Immédiatement à la suite de mon entrevue avec M. Graham, j’avais retenu mon passage à bord d’un navire qui devait partir le 10 juillet ; ce navire s’appelait Le Montréal. Entre tous les navires en partance pour le Canada, j’avais choisi Le Montréal, à cause de son nom : il me semblait que ce nom du pays devait me porter bonheur.

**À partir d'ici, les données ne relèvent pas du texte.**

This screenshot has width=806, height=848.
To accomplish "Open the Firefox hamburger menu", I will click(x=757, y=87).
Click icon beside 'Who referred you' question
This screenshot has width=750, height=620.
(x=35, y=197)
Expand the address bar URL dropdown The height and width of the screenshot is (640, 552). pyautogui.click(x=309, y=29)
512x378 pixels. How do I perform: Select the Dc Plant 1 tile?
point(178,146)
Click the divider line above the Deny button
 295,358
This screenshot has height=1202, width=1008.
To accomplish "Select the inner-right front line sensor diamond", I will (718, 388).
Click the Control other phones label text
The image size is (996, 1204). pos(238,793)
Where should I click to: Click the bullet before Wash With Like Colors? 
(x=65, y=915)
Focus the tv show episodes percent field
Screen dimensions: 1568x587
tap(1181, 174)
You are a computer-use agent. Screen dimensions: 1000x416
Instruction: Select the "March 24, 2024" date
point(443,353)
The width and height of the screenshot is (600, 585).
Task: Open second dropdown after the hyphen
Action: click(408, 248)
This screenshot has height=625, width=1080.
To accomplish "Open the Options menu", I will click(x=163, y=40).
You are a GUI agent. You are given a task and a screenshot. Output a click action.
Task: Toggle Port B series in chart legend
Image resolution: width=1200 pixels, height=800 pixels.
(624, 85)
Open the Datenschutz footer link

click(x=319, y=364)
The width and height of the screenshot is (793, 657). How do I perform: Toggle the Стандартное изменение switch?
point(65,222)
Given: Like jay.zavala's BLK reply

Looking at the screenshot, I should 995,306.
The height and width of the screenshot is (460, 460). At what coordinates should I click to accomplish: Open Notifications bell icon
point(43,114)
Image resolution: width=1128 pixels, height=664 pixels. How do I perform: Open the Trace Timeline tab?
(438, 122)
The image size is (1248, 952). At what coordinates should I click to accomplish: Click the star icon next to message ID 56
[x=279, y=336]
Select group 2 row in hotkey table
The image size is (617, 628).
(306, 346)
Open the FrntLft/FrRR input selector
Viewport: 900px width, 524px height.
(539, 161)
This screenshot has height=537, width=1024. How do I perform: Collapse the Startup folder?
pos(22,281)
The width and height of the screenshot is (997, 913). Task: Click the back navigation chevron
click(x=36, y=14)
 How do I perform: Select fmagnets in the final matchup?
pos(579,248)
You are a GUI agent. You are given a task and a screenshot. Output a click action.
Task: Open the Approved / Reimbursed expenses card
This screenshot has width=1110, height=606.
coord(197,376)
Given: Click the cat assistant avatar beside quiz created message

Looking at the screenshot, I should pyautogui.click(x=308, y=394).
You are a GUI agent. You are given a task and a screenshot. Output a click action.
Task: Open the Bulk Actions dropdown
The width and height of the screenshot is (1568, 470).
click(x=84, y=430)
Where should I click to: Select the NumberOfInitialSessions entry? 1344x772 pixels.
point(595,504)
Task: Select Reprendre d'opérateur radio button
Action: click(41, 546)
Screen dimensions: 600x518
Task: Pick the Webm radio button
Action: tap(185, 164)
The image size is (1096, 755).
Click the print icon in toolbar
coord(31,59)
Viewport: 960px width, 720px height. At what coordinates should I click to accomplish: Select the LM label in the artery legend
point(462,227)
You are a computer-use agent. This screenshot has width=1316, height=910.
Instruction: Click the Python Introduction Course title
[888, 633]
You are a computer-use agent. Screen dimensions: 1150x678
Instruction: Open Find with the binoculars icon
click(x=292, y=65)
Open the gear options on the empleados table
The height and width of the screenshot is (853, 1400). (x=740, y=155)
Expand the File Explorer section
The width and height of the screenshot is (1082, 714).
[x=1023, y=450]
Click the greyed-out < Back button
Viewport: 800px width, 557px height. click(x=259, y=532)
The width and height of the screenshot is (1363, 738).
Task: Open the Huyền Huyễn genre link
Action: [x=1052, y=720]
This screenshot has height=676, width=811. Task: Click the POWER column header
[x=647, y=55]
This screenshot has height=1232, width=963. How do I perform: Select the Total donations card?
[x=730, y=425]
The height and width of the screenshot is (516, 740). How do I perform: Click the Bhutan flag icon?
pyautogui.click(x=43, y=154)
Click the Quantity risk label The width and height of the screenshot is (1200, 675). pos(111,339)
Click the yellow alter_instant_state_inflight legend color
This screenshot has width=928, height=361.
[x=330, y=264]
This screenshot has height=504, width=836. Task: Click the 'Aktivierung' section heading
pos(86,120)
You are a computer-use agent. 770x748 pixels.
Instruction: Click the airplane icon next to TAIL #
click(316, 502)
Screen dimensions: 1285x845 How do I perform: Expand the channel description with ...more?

Je trouvai bien longs les quelques jours que j’eus à passer encore dans la sombre métropole de l’Angleterre en attendant le départ du navire qui devait m’emporter vers les bords du Saint-Laurent, dont les rives semblaient déjà me sourire. De toutes les distractions que j’essayai à me donner, une seule pour ainsi dire m’est restée en mémoire : je veux parler de ma présence à une grande revue militaire, passée par le duc de Wellington, en l’honneur du vice-roi d’Égypte, alors en visite à la cour de Saint-James. Ce n’était pas une revue aussi nombreuse qu’on en voit quelquefois en France et dans d’autres contrées militaires de l’Europe ; mais c’est la plus considérable que j’aie jamais vue, et c’était un spectacle des plus imposants et des plus magnifiques. Je pus être témoin de l’enthousiasme fanatique dont le peuple anglais était animé pour la personne du Duc ; car il n’y avait pas besoin d’ajouter son nom de Wellington : il y avait, comme toujours, plusieurs ducs en Angleterre à cette époque, mais lui c’était Le Duc (The Duke). Les troupes étaient magnifiques, et tous les bourgeois de Londres, en voyant passer le duc de Wellington sur son superbe cheval, entouré de son état-major, ne se gênaient pas pour le mettre au-dessus d’Alexandre, de César, et surtout de Napoléon.